Exercise task:
Please return each line of the data below that contains the word "Given".

Available data:
────────
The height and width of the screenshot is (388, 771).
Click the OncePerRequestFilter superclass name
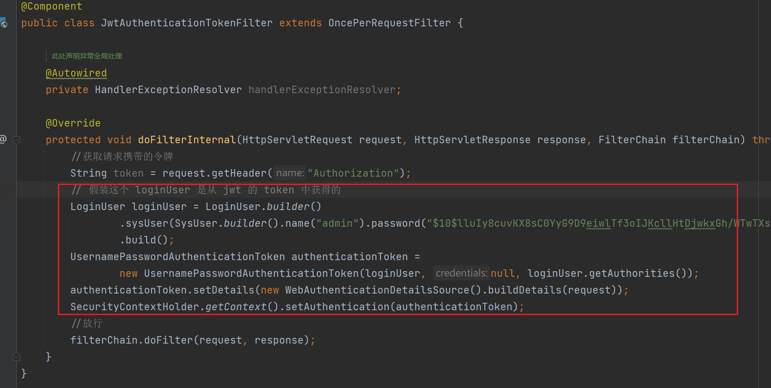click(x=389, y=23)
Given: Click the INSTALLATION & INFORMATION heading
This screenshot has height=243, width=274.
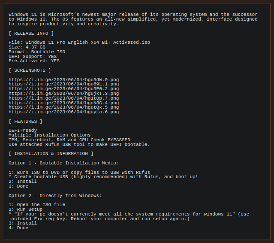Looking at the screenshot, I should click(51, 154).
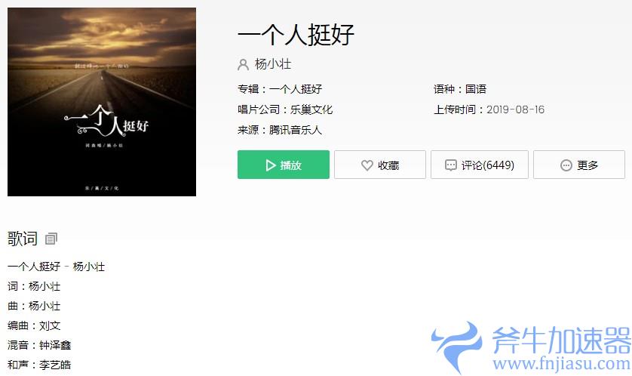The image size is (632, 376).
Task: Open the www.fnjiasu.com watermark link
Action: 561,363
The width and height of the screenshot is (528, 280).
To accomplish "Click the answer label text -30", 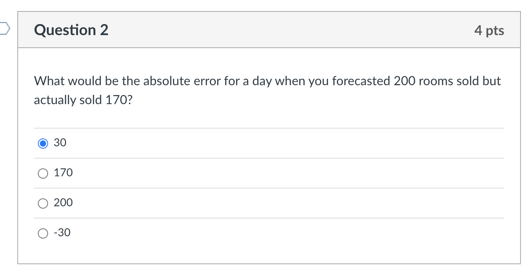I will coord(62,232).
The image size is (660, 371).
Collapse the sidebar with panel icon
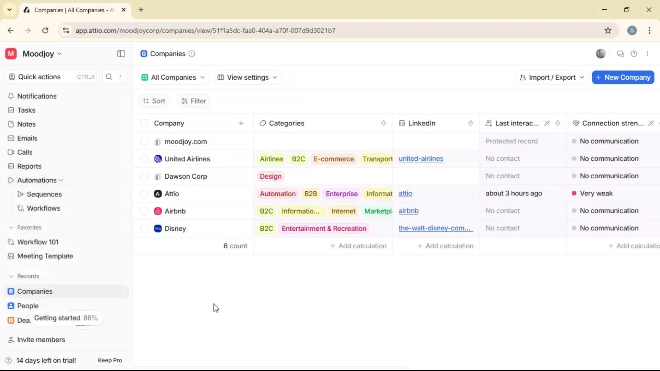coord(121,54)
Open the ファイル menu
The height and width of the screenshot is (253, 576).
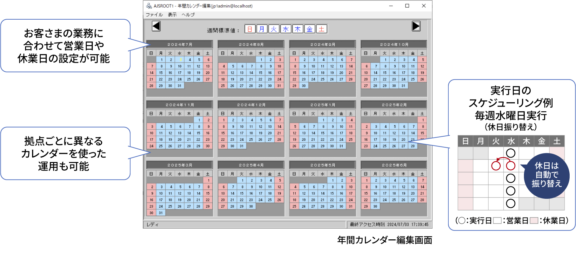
────────
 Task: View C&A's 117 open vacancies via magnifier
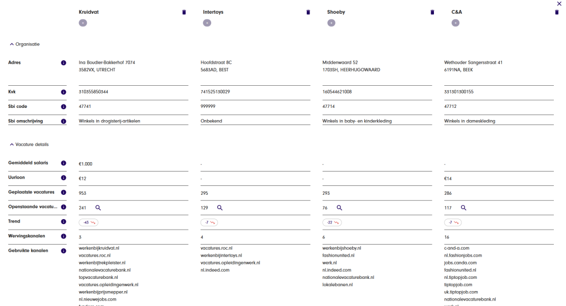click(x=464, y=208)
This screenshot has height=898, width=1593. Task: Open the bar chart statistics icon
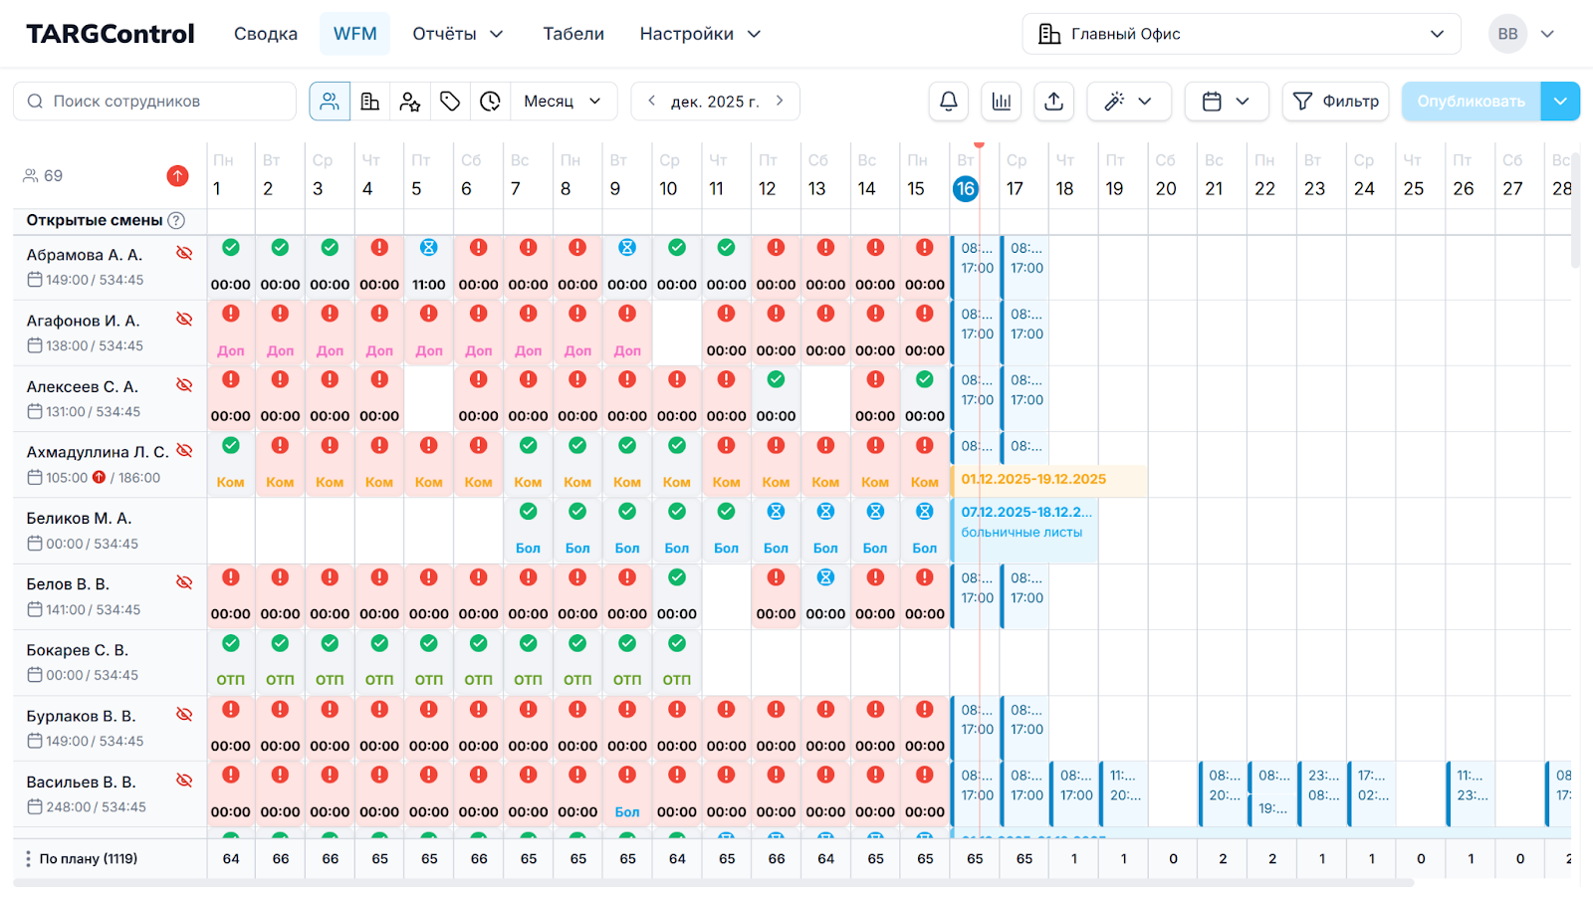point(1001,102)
────────
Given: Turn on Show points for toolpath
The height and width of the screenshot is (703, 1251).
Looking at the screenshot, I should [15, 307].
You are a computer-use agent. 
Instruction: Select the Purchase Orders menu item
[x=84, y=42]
────────
Result of this task:
Given: Click the INSTALLATION & INFORMATION heading
Given: Turn on Show points for toolpath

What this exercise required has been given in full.